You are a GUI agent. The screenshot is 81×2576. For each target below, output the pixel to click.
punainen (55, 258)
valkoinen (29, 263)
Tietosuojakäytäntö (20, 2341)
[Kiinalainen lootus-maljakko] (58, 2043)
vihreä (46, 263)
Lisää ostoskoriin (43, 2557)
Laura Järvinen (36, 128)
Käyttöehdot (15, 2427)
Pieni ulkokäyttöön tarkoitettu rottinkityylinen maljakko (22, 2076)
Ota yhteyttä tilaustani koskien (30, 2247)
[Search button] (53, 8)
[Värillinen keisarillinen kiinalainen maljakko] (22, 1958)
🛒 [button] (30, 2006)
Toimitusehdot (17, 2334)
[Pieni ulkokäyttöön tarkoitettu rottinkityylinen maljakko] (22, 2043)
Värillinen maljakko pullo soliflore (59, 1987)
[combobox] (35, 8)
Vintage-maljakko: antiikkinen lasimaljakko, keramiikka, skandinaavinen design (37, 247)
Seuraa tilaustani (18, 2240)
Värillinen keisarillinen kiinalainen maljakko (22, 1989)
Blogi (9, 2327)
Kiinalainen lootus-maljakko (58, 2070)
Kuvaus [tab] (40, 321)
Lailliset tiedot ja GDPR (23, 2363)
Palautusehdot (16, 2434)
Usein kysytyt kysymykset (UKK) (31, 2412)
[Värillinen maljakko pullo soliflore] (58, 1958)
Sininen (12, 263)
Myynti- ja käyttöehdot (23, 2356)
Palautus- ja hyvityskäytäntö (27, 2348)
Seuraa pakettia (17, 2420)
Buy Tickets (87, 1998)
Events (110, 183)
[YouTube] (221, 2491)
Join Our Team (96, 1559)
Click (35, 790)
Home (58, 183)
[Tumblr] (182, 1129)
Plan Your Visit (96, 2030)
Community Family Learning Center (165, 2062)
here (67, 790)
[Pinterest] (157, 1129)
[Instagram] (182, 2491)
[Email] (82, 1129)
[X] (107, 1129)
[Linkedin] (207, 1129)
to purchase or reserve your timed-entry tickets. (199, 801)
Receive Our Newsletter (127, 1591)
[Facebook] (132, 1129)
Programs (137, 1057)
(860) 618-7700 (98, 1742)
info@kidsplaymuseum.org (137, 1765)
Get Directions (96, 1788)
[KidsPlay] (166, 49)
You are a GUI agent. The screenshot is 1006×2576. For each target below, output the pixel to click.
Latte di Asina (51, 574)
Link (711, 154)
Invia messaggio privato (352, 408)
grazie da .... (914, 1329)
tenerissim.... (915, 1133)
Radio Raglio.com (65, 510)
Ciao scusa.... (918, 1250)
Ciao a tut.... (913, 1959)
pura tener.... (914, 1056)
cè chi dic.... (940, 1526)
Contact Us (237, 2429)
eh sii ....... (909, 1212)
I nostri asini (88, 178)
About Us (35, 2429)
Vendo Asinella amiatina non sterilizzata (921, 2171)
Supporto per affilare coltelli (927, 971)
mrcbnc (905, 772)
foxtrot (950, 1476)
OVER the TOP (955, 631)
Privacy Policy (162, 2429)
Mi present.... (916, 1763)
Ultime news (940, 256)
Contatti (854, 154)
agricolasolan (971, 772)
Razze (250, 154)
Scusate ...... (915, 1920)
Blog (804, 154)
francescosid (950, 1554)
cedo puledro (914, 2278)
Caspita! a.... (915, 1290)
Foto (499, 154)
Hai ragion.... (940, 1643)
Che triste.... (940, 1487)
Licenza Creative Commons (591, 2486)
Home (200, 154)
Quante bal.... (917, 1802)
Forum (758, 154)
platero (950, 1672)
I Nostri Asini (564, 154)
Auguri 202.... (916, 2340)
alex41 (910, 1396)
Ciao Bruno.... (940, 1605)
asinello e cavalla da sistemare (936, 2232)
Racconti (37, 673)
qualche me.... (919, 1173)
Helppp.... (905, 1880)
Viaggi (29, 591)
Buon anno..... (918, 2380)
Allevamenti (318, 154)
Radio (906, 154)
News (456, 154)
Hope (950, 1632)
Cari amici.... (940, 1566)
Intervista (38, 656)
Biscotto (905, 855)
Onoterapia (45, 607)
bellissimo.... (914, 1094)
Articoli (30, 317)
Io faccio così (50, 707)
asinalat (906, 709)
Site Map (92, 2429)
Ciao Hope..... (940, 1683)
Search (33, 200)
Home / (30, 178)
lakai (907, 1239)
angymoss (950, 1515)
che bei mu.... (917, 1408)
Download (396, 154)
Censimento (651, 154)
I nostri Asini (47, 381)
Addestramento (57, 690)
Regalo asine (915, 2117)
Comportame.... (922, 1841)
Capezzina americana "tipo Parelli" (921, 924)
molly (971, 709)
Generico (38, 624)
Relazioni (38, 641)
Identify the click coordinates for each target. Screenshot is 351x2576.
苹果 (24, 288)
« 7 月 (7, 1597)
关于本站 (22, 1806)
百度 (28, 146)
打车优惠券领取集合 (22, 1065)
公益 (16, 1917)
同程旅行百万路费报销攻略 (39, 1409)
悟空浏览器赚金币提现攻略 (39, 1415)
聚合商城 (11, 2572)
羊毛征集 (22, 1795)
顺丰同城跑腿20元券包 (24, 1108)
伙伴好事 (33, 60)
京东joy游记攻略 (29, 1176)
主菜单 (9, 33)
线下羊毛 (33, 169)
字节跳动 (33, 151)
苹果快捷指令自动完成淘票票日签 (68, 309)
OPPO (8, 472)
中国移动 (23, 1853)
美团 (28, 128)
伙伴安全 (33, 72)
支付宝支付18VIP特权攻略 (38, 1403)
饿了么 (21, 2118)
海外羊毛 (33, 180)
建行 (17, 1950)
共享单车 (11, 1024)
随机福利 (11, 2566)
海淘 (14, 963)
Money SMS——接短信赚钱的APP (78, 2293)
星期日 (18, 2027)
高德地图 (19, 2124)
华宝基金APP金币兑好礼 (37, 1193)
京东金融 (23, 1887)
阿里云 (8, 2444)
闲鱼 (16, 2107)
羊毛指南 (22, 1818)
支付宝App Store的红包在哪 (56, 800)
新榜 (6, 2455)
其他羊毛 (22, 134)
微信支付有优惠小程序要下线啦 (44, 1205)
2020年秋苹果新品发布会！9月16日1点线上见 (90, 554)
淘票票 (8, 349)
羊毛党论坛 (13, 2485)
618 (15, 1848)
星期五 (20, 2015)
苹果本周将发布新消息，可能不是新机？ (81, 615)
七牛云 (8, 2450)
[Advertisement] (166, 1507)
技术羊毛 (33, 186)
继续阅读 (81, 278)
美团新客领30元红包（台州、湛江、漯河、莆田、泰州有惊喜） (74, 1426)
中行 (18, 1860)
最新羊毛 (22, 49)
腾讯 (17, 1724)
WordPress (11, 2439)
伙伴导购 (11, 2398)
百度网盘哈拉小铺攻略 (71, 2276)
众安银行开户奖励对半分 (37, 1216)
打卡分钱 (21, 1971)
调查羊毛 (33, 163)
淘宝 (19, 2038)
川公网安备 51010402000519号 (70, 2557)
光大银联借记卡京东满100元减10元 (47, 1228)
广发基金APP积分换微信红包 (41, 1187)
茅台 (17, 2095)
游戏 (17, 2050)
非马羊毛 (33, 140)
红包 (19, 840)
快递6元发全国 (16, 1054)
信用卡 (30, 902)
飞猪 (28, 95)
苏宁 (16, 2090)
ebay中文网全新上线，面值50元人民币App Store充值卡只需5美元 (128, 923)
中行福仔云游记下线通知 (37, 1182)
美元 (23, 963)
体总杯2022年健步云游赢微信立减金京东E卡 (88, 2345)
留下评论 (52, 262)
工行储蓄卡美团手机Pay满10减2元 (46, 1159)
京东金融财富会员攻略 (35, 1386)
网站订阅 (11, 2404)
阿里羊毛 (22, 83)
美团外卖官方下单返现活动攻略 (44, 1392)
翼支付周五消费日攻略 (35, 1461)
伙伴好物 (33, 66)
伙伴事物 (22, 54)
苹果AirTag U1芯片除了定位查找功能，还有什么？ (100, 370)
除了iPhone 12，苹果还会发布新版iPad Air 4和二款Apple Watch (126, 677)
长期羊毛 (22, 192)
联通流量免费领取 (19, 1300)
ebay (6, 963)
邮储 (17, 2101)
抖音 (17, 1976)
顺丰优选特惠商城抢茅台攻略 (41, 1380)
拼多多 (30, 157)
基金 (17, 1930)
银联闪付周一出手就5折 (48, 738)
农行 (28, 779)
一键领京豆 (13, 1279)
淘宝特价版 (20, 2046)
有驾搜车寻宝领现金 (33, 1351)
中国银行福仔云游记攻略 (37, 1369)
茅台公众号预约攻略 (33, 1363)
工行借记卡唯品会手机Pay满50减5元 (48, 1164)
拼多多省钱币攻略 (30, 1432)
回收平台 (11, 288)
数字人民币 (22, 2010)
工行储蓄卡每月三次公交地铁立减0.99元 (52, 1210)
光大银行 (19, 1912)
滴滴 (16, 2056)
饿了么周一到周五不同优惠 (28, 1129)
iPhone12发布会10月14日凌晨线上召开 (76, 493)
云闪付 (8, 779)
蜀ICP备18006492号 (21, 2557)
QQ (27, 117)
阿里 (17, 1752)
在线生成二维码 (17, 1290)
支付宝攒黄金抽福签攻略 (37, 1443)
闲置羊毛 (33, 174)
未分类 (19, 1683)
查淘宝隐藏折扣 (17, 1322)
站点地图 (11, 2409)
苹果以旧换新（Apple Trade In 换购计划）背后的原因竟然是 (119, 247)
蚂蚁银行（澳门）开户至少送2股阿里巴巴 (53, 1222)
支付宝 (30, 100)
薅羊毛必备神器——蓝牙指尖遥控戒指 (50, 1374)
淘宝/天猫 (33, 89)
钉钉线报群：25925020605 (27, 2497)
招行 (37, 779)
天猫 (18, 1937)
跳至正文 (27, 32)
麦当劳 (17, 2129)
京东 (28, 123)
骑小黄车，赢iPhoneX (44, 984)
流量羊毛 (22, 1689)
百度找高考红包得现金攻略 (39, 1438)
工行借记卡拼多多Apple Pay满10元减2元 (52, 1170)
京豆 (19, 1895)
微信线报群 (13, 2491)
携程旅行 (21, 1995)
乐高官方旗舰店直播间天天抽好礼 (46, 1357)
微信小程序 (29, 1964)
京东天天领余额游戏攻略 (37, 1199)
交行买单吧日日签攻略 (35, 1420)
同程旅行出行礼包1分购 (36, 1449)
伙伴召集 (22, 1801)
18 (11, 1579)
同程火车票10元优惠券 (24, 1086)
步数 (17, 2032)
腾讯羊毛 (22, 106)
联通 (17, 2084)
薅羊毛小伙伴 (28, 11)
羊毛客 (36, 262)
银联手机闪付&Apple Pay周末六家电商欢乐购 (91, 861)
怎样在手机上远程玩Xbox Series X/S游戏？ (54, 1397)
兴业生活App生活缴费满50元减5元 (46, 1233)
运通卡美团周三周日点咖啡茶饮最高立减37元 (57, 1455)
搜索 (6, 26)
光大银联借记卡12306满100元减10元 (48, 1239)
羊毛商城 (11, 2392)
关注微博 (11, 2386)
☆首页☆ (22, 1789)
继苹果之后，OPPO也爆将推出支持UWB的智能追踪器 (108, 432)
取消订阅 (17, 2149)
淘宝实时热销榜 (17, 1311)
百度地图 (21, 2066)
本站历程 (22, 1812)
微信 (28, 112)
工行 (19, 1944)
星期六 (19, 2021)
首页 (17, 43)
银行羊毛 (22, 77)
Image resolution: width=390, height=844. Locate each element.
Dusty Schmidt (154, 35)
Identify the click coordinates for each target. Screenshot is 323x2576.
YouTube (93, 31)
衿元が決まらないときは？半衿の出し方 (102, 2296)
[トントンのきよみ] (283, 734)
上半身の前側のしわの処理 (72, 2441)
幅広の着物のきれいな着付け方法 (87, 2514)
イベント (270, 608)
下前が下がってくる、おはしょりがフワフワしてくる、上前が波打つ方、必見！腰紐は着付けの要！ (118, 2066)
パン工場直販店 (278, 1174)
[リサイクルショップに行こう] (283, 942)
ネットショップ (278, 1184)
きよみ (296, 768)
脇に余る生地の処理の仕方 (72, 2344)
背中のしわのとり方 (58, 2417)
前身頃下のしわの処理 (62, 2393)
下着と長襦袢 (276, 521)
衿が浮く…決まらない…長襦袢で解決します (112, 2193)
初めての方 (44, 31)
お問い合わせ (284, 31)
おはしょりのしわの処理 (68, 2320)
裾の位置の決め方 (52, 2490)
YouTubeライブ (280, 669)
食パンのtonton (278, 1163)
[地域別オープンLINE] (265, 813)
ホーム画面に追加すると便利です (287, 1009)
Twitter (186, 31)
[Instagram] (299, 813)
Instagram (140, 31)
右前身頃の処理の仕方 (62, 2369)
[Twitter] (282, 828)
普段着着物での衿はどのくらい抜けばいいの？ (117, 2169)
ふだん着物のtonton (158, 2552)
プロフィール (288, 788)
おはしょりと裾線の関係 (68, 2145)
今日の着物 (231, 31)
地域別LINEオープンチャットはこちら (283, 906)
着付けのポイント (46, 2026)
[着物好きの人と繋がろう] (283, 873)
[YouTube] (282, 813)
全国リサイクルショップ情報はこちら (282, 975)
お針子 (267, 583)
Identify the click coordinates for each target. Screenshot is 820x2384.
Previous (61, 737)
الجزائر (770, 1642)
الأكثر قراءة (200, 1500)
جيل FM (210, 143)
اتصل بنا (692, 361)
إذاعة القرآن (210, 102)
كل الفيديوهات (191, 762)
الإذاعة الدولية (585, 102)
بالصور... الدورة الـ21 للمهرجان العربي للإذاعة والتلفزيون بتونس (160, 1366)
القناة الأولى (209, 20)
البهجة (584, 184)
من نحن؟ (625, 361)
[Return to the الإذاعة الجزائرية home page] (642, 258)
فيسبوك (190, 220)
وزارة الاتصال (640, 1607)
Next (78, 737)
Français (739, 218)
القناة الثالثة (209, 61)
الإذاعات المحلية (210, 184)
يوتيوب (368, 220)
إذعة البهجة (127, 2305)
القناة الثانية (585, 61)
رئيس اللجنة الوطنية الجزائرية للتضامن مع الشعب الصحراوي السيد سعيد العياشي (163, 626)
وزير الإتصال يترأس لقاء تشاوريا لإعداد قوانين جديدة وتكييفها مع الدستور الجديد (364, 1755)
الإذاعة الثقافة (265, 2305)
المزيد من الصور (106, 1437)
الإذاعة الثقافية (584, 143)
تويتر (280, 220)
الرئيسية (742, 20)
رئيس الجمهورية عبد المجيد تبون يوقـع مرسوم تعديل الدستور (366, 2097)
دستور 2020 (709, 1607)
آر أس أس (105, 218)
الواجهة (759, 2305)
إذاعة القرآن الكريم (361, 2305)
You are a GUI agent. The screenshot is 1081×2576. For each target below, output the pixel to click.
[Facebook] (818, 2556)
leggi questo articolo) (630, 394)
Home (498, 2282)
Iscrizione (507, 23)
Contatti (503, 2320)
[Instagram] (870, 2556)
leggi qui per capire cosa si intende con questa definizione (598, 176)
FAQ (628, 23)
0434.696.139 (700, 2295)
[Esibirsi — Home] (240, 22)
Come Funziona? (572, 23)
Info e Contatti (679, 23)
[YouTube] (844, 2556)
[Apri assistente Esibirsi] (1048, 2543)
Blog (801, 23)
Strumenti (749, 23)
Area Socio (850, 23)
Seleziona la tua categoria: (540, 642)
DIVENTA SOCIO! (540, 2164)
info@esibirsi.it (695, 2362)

# # #

Starting with the line with "Latte di Asina (51, 574)" above and going on through the line with "线下羊毛 (33, 169)", transcribe every line exactly, both ends included, and add nothing.

Latte di Asina (51, 574)
Link (711, 154)
Invia messaggio privato (352, 408)
grazie da .... (914, 1329)
tenerissim.... (915, 1133)
Radio Raglio.com (65, 510)
Ciao scusa.... (918, 1250)
Ciao a tut.... (913, 1959)
pura tener.... (914, 1056)
cè chi dic.... (940, 1526)
Contact Us (237, 2429)
eh sii ....... (909, 1212)
I nostri asini (88, 178)
About Us (35, 2429)
Vendo Asinella amiatina non sterilizzata (921, 2171)
Supporto per affilare coltelli (927, 971)
mrcbnc (905, 772)
foxtrot (950, 1476)
OVER the TOP (955, 631)
Privacy Policy (162, 2429)
Mi present.... (916, 1763)
Ultime news (940, 256)
Contatti (854, 154)
agricolasolan (971, 772)
Razze (250, 154)
Scusate ...... (915, 1920)
Blog (804, 154)
francescosid (950, 1554)
cedo puledro (914, 2278)
Caspita! a.... (915, 1290)
Foto (499, 154)
Hai ragion.... (940, 1643)
Che triste.... (940, 1487)
Licenza Creative Commons (591, 2486)
Home (200, 154)
Quante bal.... (917, 1802)
Forum (758, 154)
platero (950, 1672)
I Nostri Asini (564, 154)
Auguri 202.... (916, 2340)
alex41 (910, 1396)
Ciao Bruno.... (940, 1605)
asinello e cavalla da sistemare (936, 2232)
Racconti (37, 673)
qualche me.... (919, 1173)
Helppp.... (905, 1880)
Viaggi (29, 591)
Buon anno..... (918, 2380)
Allevamenti (318, 154)
Radio (906, 154)
News (456, 154)
Hope (950, 1632)
Cari amici.... (940, 1566)
Intervista (38, 656)
Biscotto (905, 855)
Onoterapia (45, 607)
bellissimo.... (914, 1094)
Articoli (30, 317)
Io faccio così (50, 707)
asinalat (906, 709)
Site Map (92, 2429)
Ciao Hope..... (940, 1683)
Search (33, 200)
Home / (30, 178)
lakai (907, 1239)
angymoss (950, 1515)
che bei mu.... (917, 1408)
Download (396, 154)
Censimento (651, 154)
I nostri Asini (47, 381)
Addestramento (57, 690)
Regalo asine (915, 2117)
Comportame.... (922, 1841)
Capezzina americana "tipo Parelli" (921, 924)
molly (971, 709)
Generico (38, 624)
Relazioni (38, 641)
Identify the click coordinates for each target. Screenshot is 351x2576.
苹果 (24, 288)
« 7 月 (7, 1597)
关于本站 (22, 1806)
百度 (28, 146)
打车优惠券领取集合 (22, 1065)
公益 (16, 1917)
同程旅行百万路费报销攻略 (39, 1409)
悟空浏览器赚金币提现攻略 (39, 1415)
聚合商城 (11, 2572)
羊毛征集 (22, 1795)
顺丰同城跑腿20元券包 (24, 1108)
伙伴好事 (33, 60)
京东joy游记攻略 (29, 1176)
主菜单 (9, 33)
线下羊毛 (33, 169)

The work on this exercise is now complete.